YOUR ASSIGNMENT → Please repeat, exactly as they stand, the line containing "Task: Uncheck the Quant Arbitrage checkbox" and the lines after it through the final line of the listing below, minus pictures.
+++ MATERIAL SHOWN
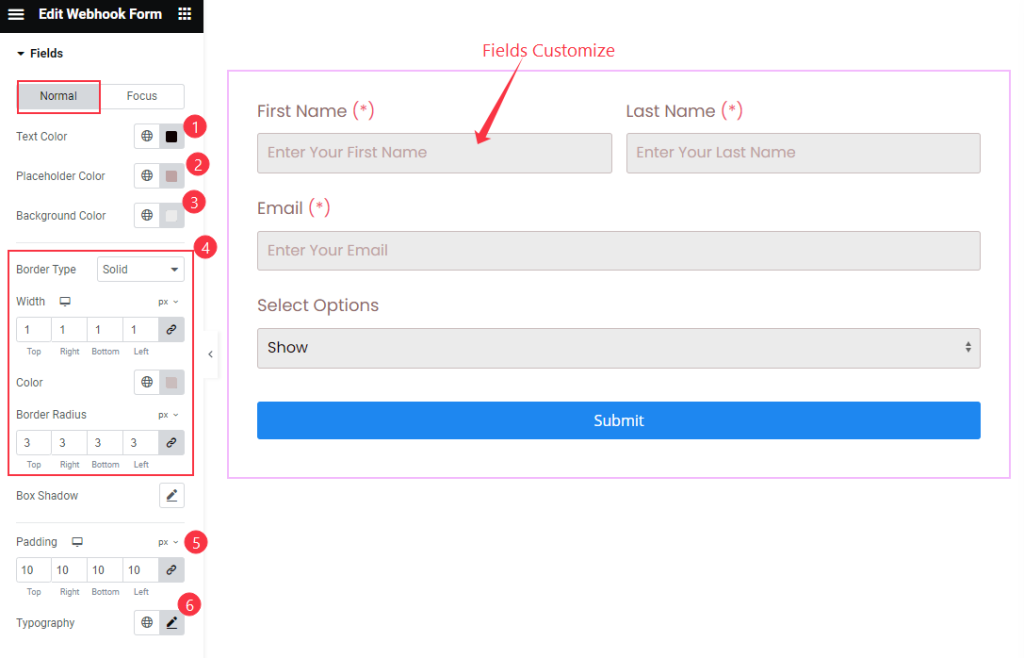This screenshot has width=1024, height=658.
Task: Open Typography pencil edit icon
Action: (172, 623)
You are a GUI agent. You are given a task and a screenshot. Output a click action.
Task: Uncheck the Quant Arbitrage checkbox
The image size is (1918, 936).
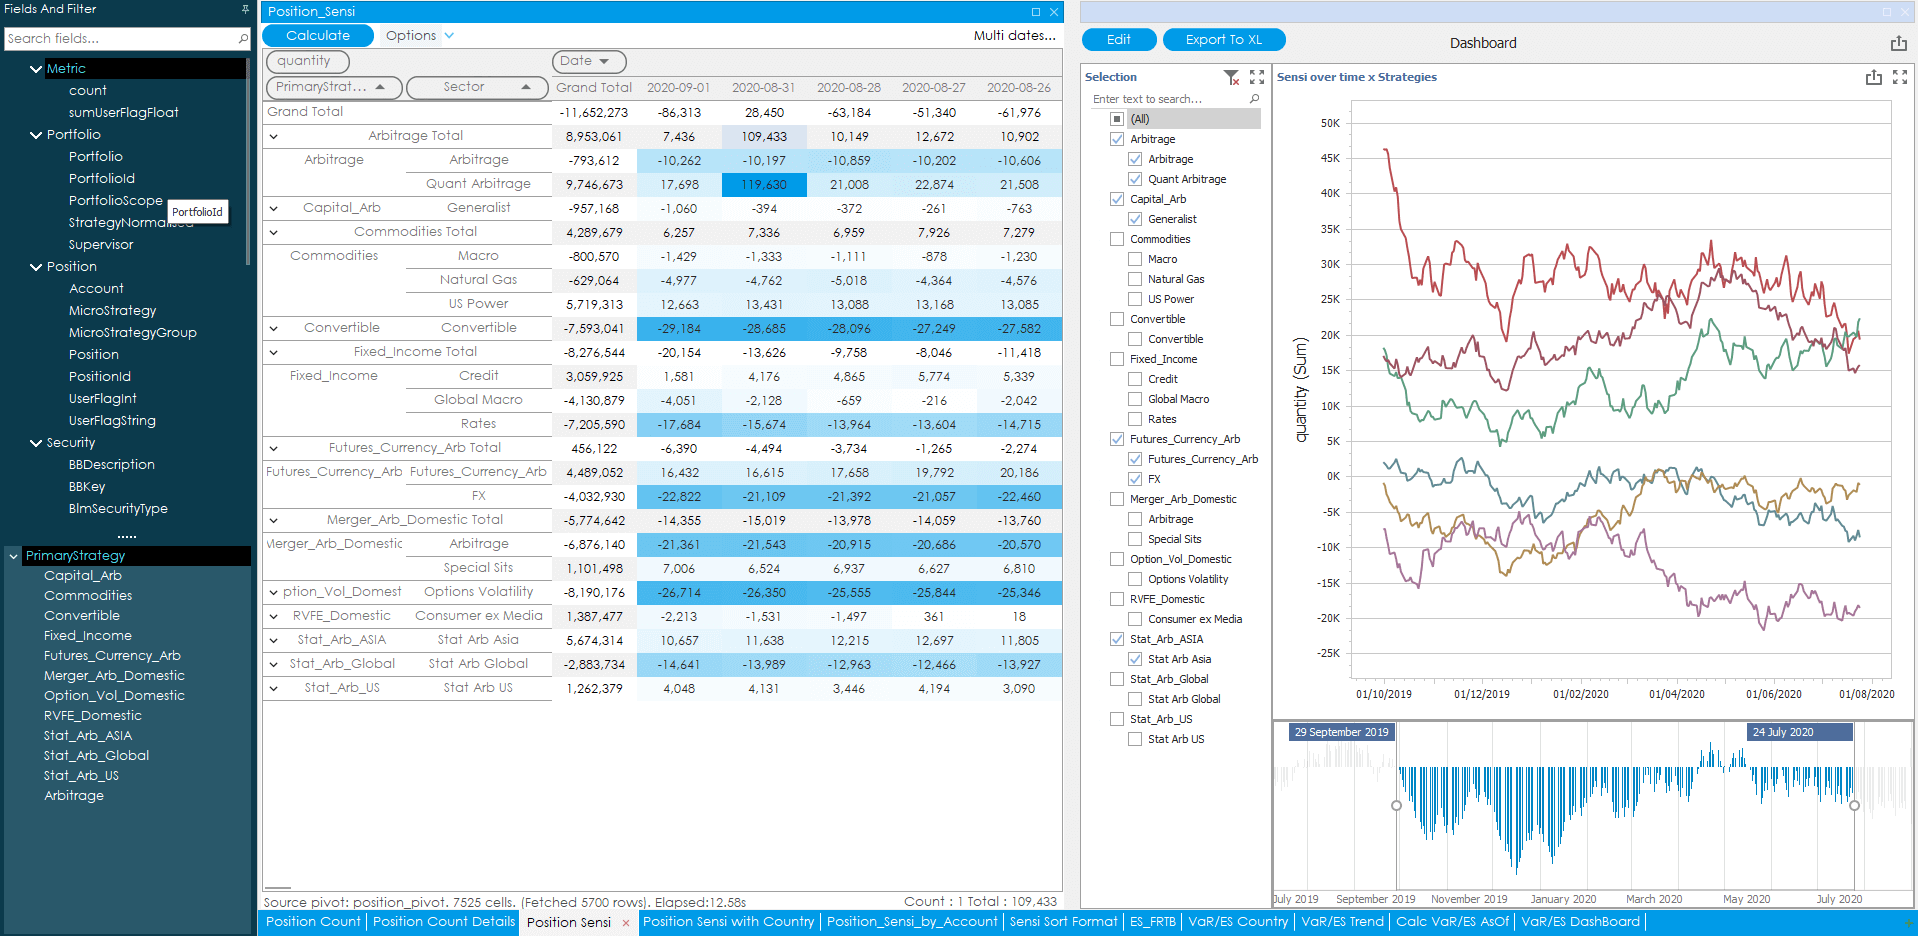1135,179
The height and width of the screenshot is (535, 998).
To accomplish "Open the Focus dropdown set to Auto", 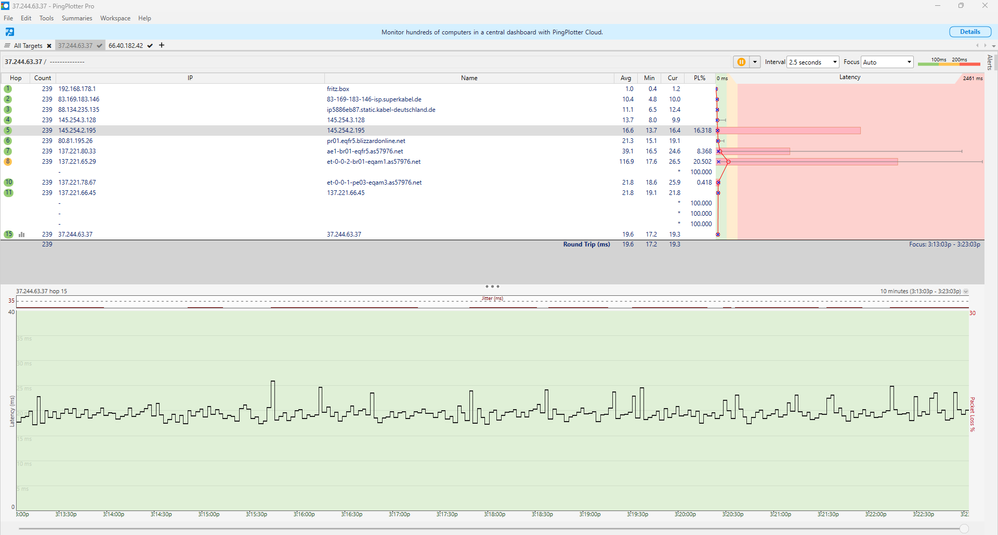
++++++
EXERCISE OUTPUT →
Task: Uncheck the Quant Arbitrage checkbox
The image size is (1918, 936).
1135,179
The height and width of the screenshot is (535, 998).
To accomplish "Open the Focus dropdown set to Auto", 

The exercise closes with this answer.